Wednesday, December 20, 2023

Katherina von Bora (Dec. 20)

 


 

Katharina von Bora 

Dec. 20, 1552

Church Reformer

 

Homily for biweekly 10:30 am Mass at the Rogue Valley Manor

 

(adapted from https://www.womenoftheelca.org/filebin/pdf/resources/KatharinaBoldLifeOfFaith.pdf)

 

Katharina von Bora Luther, called “Katie” by those she loved,  was born in the eastern German state of Saxony on January 29, 1499. Hers was a noble family, but a family without much wealth. When Katie was about five years old, her mother died, and her father sent Katie to a Benedictine convent school near Halle. When she was ten,Katie was sent to a Cistercian nunnery in  Nimbschen, where she was consecrated as a nun six years later, in 1515, when

she was 16 years old.

 

Life in the cloisters gave Katie something that most women outside the cloister did not have: the ability to read and write.
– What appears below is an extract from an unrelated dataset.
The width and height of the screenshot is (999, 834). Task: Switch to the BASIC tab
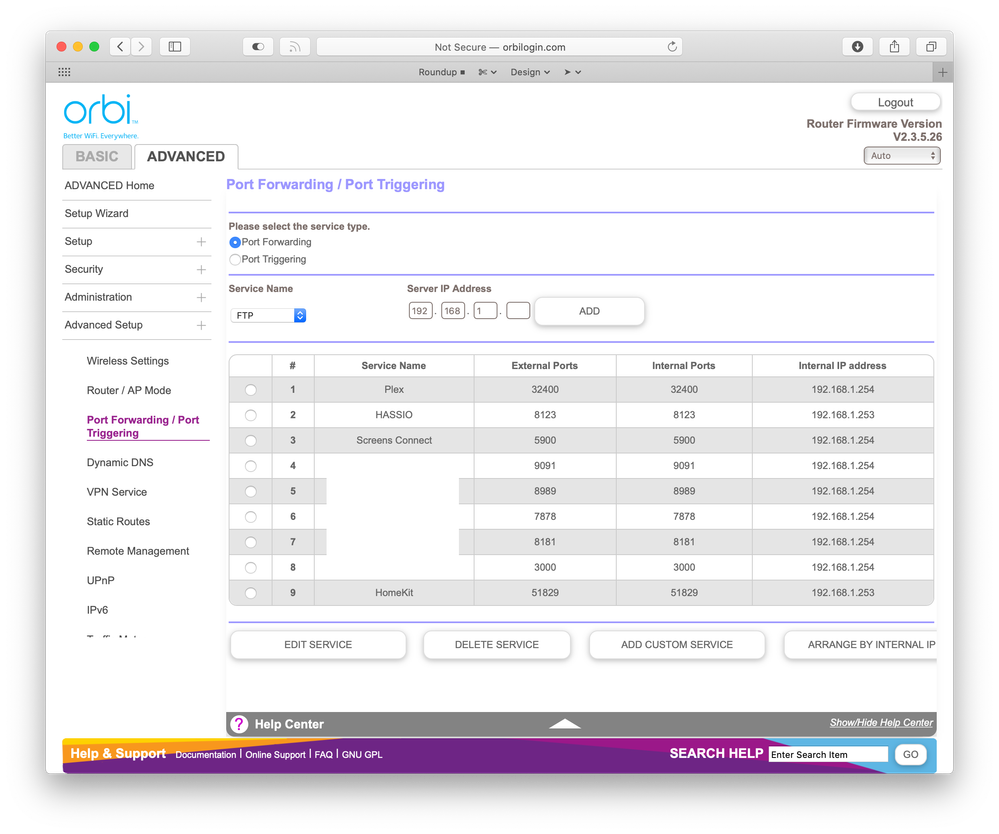pyautogui.click(x=96, y=156)
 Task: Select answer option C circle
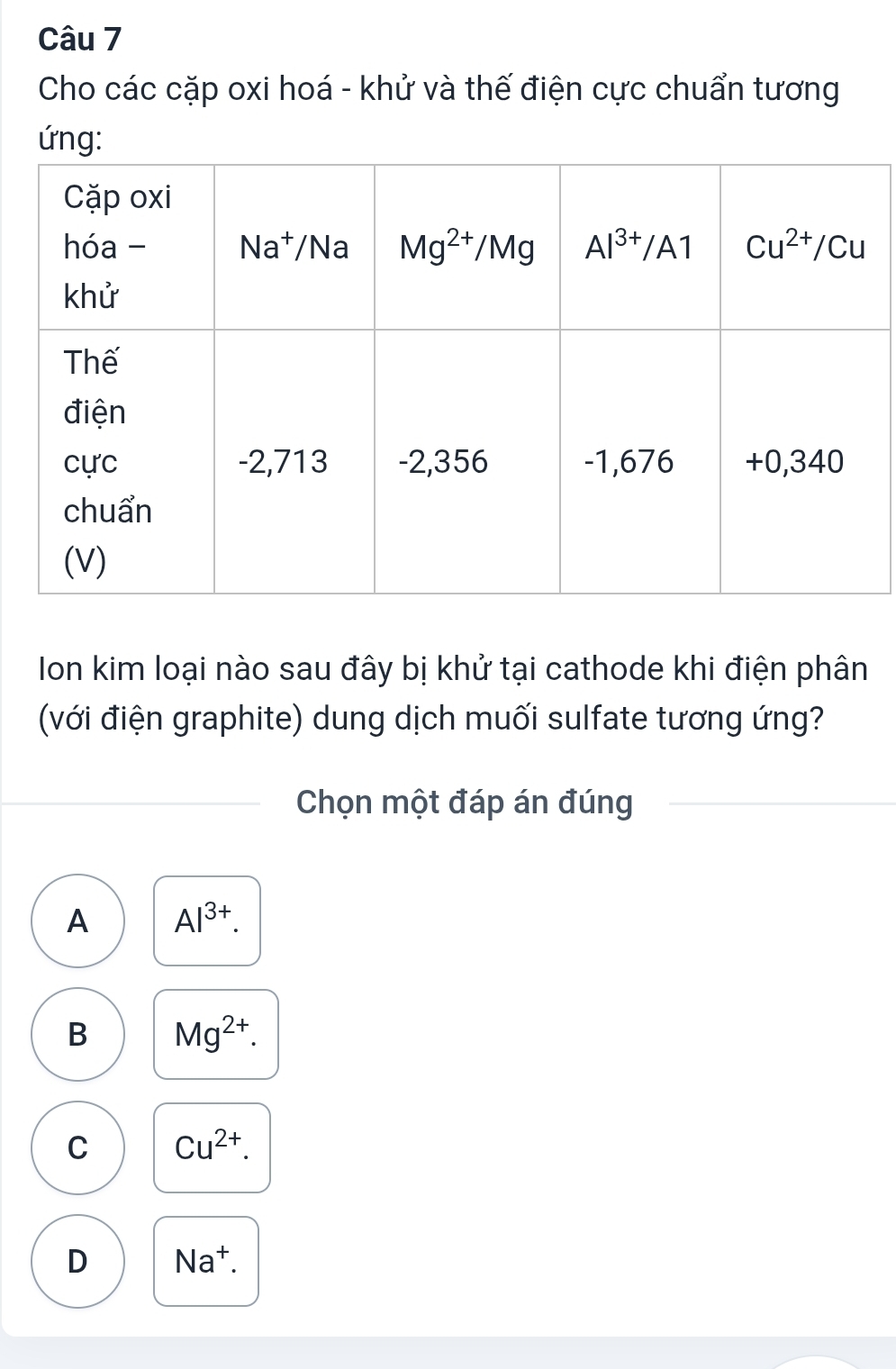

Katie even learned some Latin.

 

While in the Nimbschen cloister, Katie and others somehow learned of the reforming work of Martin of Erfurt, an Augustinian monk and professor at the

University of Wittenberg whose surname was Luther. It is known that in 1519

Luther preached in Grimma, a town near Nimbschen. The nascent Reformation teachings appealed to some of the sisters. On Holy Saturday in 1523, after

the Easter Vigil, Katie and 11 other nuns secretly left the Nimbschen cloister under the dark of night. The 12 traveled to Torgau, and 9 continued on to

Wittenberg, where Luther then assisted the women in establishing new lives.

 

At that time, leaving religious life or assisting someone with leaving were offences punishable by death. Katie and the other 11 women boldly risked

their lives for freedom. Martin Luther also risked his life, as he is attributed as having facilitated the escape.

 

Katie was the last among the 12 to settle into a new life, but a new life she found on June 13, 1525, when she and Martin Luther married. This marriage

between a former monk and a former nun was quite controversial, but each of them had a strong personality and was able to stand up to the criticism

they received. Luther was called a “most insane and libidinous of apostates,” for example, and Katie a “poor, misled woman.” Commentaries and plays

were written attacking the two. “Protestant pigs” were depicted entering the church in one woodcut, “followed by the biggest pigs of all, Catharina von

Bora and Martin Luther.” Katie and Martin likely supported each other in the

face of all this criticism.

 

Katie and Martin received the former Augustinian monastery in Wittenberg known as the Black Cloister as a wedding gift, and soon Katie was managing all the household affairs. She was a frugal and shrewd entrepreneur: She raised and bred cattle. She ran a brewery. She took in students and professors as

boarders. She had several gardens, which fed both her family (in time she and Luther had six children) and the boarders. She managed the stables. Using nursing skills learned while in the cloister, Katie cared for many of the local ill. She often participated in Luther’s famous table talks and exerted a great influence on his later theology. She even assisted a call committee

in securing a new pastor, at Luther’s request.

 

Katie was a Renaissance woman, excelling in many areas. We might say there’s a bit of Katie in all of us.